(Data for this task Opens)

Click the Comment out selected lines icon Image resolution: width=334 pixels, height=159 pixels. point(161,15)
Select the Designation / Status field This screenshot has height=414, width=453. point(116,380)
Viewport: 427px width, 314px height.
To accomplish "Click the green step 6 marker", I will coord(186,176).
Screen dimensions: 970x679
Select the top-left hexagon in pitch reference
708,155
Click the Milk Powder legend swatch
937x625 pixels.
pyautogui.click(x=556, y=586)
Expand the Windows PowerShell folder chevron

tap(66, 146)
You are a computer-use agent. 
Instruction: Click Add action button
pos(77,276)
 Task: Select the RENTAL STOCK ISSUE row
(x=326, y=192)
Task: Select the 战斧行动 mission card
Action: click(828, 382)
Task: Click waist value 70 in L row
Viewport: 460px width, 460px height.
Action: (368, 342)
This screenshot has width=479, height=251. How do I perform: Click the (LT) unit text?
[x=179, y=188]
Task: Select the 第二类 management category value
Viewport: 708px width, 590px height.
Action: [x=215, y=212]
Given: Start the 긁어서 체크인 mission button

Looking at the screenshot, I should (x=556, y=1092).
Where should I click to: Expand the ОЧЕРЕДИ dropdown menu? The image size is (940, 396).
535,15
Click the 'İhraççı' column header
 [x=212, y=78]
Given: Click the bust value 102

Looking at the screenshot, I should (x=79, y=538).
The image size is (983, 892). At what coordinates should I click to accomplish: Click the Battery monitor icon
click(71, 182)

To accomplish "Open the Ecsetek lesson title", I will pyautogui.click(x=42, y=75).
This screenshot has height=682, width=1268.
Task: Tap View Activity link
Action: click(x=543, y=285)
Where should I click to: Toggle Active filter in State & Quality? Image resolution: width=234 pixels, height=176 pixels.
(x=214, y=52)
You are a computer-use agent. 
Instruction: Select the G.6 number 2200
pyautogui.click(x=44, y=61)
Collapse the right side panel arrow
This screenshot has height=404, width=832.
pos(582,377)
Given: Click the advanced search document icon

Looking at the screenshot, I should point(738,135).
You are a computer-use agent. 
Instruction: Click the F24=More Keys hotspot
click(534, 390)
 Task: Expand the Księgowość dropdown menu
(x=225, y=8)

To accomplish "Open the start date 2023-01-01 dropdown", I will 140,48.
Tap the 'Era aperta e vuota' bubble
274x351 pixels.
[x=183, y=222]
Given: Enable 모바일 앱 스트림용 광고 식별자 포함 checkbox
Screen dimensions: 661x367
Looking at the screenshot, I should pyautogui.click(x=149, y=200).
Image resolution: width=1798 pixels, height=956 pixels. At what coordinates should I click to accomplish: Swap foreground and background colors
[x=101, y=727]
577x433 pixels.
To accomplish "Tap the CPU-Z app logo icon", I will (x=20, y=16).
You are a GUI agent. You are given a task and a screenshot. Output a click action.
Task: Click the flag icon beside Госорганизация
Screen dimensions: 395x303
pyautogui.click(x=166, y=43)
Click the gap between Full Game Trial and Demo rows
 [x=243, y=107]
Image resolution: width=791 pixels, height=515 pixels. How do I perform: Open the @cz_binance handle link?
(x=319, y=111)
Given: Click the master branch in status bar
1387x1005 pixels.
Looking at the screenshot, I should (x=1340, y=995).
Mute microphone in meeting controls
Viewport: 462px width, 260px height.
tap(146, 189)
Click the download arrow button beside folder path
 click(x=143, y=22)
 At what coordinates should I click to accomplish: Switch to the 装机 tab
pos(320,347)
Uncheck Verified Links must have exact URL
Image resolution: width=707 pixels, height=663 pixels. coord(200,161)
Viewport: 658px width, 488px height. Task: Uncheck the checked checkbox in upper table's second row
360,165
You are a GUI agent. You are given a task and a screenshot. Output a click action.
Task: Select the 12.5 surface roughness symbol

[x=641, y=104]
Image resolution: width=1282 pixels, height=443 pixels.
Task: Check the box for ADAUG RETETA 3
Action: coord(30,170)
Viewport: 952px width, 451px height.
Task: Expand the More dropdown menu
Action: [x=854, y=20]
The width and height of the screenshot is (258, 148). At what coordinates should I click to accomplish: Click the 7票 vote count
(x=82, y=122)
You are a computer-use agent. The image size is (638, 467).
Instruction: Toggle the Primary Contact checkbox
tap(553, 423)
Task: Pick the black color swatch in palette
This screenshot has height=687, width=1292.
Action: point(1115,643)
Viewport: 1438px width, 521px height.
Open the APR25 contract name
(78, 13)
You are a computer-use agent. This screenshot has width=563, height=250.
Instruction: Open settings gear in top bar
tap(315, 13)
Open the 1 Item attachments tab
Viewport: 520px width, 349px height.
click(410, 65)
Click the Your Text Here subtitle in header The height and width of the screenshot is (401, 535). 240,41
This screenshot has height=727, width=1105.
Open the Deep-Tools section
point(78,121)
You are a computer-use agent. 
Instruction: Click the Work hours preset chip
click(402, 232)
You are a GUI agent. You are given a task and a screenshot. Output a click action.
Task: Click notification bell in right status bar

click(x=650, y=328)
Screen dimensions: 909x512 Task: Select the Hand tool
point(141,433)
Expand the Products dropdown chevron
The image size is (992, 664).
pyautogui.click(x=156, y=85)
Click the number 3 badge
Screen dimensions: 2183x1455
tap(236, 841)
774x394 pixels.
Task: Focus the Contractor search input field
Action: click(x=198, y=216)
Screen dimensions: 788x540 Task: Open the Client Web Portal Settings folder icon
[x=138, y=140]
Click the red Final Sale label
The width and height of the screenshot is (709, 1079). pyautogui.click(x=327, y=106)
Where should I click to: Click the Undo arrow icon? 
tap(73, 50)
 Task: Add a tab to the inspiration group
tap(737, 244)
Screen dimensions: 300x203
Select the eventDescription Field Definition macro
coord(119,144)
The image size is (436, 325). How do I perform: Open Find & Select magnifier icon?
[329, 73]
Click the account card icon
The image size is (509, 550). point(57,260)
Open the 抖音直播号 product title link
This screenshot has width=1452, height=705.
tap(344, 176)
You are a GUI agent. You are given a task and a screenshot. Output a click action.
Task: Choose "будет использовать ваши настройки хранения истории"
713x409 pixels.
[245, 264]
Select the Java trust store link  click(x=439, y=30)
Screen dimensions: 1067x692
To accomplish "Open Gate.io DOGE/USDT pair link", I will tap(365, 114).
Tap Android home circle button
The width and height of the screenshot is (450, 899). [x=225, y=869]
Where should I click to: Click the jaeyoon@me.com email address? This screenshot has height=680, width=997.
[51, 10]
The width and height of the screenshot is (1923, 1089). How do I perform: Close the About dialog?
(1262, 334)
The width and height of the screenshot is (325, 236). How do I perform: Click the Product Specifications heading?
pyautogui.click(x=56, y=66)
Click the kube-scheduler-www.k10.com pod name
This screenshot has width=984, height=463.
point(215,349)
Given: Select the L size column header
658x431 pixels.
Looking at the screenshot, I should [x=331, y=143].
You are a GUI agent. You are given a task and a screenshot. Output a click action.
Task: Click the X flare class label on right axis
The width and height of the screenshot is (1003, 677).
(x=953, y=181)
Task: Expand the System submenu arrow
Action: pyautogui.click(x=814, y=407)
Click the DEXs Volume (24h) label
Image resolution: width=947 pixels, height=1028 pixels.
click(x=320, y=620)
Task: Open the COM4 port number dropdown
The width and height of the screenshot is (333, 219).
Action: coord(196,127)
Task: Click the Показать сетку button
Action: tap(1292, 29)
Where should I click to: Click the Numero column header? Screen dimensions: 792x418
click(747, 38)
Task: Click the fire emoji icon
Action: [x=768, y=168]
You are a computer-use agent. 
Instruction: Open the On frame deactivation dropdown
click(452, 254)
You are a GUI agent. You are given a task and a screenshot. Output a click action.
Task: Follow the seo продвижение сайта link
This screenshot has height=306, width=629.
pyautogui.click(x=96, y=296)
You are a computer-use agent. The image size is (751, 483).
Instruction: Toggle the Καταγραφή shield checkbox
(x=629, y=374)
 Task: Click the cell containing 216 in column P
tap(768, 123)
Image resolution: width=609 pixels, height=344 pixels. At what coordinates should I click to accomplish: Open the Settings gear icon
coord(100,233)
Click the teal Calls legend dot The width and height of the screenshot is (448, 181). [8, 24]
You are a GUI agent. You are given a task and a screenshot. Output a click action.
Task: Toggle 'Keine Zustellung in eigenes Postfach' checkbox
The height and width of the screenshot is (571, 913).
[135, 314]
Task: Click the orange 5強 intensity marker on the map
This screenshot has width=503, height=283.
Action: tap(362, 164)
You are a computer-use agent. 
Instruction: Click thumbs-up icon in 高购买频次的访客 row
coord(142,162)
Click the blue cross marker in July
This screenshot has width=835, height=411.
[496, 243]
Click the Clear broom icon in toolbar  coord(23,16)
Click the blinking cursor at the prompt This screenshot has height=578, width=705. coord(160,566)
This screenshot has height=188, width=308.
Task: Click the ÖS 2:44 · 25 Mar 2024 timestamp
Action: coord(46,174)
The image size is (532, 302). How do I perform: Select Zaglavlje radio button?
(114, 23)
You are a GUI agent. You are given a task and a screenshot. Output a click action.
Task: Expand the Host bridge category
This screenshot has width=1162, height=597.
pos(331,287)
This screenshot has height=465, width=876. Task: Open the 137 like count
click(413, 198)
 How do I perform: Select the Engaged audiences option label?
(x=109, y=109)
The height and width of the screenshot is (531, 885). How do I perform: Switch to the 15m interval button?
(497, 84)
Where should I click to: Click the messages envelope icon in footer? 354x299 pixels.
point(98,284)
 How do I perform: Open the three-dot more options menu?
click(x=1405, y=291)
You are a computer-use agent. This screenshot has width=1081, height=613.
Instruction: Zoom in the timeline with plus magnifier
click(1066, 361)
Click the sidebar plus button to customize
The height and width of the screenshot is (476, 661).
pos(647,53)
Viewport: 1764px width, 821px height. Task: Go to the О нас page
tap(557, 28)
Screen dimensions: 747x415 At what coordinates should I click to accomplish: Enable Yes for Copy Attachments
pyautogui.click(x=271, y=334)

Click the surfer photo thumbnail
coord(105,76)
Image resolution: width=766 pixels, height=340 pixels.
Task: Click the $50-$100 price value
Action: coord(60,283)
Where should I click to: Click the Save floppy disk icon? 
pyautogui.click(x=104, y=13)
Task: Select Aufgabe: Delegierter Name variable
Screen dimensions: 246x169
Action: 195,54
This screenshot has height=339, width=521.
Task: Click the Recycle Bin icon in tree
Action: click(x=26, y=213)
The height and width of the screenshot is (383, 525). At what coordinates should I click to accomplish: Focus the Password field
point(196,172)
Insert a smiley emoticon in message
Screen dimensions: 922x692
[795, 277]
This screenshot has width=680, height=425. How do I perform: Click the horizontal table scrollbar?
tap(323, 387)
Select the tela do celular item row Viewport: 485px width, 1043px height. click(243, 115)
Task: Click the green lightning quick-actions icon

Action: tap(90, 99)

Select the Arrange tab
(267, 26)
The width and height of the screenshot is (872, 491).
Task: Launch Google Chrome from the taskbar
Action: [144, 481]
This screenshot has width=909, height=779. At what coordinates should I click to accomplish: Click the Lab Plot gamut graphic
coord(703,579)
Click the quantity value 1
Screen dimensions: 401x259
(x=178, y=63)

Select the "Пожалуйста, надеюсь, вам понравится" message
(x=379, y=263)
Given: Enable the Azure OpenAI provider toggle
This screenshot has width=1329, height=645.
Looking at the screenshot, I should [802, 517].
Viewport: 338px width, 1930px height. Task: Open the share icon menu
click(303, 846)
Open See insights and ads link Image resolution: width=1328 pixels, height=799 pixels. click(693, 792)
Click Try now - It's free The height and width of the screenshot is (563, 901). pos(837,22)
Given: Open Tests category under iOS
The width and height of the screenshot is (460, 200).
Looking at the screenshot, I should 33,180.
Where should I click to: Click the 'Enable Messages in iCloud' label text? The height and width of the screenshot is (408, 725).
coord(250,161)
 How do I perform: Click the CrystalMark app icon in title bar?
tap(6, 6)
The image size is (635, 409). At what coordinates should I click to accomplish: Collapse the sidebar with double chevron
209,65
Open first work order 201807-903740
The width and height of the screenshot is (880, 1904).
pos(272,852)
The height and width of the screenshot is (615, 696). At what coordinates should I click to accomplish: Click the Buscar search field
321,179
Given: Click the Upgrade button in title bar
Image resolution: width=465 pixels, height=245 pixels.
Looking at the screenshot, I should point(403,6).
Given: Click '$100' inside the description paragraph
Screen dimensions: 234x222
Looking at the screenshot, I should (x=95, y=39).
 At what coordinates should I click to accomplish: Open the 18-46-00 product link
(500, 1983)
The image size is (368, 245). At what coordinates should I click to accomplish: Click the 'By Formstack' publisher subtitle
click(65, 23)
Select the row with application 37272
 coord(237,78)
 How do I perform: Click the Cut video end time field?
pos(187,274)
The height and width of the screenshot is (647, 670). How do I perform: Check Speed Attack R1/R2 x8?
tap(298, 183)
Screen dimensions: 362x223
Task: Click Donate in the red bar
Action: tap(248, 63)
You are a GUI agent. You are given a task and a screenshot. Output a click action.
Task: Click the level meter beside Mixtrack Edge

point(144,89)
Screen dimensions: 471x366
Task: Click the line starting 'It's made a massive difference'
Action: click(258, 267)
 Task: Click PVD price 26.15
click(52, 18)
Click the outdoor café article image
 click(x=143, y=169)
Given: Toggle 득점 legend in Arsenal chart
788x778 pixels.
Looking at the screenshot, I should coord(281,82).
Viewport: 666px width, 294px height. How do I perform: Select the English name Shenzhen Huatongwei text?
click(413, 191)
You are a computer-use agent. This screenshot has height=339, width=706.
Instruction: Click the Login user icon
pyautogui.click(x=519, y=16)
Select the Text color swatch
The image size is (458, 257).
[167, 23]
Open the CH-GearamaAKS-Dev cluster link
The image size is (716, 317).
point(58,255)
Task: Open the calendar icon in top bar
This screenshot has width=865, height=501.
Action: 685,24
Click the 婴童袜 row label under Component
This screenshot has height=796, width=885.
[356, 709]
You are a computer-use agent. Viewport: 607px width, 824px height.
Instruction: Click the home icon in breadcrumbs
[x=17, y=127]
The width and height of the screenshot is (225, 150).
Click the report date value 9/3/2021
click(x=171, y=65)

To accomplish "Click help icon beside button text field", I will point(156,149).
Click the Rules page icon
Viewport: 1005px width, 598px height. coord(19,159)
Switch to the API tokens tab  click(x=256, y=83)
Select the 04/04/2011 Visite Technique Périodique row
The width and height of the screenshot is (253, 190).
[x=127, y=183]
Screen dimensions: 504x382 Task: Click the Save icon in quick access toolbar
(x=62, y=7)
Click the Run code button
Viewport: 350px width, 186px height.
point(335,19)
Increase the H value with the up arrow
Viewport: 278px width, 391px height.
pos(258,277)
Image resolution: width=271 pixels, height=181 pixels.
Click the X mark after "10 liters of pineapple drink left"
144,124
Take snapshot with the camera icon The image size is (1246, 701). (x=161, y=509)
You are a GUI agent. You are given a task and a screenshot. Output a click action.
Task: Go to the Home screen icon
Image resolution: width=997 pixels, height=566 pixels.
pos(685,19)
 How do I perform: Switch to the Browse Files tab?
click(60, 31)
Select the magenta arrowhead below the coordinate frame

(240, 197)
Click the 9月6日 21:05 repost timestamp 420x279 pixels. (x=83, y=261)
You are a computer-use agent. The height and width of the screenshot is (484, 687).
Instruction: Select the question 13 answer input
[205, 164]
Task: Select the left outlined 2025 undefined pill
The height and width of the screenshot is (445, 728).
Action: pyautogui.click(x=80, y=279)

(Data for this task Closes)

** Problem to solve **
Could you copy each line from the listing that has the word "marker" in it?

** Result for this exercise **
To accomplish "Click the green step 6 marker", I will coord(186,176).
Task: Click the orange 5強 intensity marker on the map
Click the blue cross marker in July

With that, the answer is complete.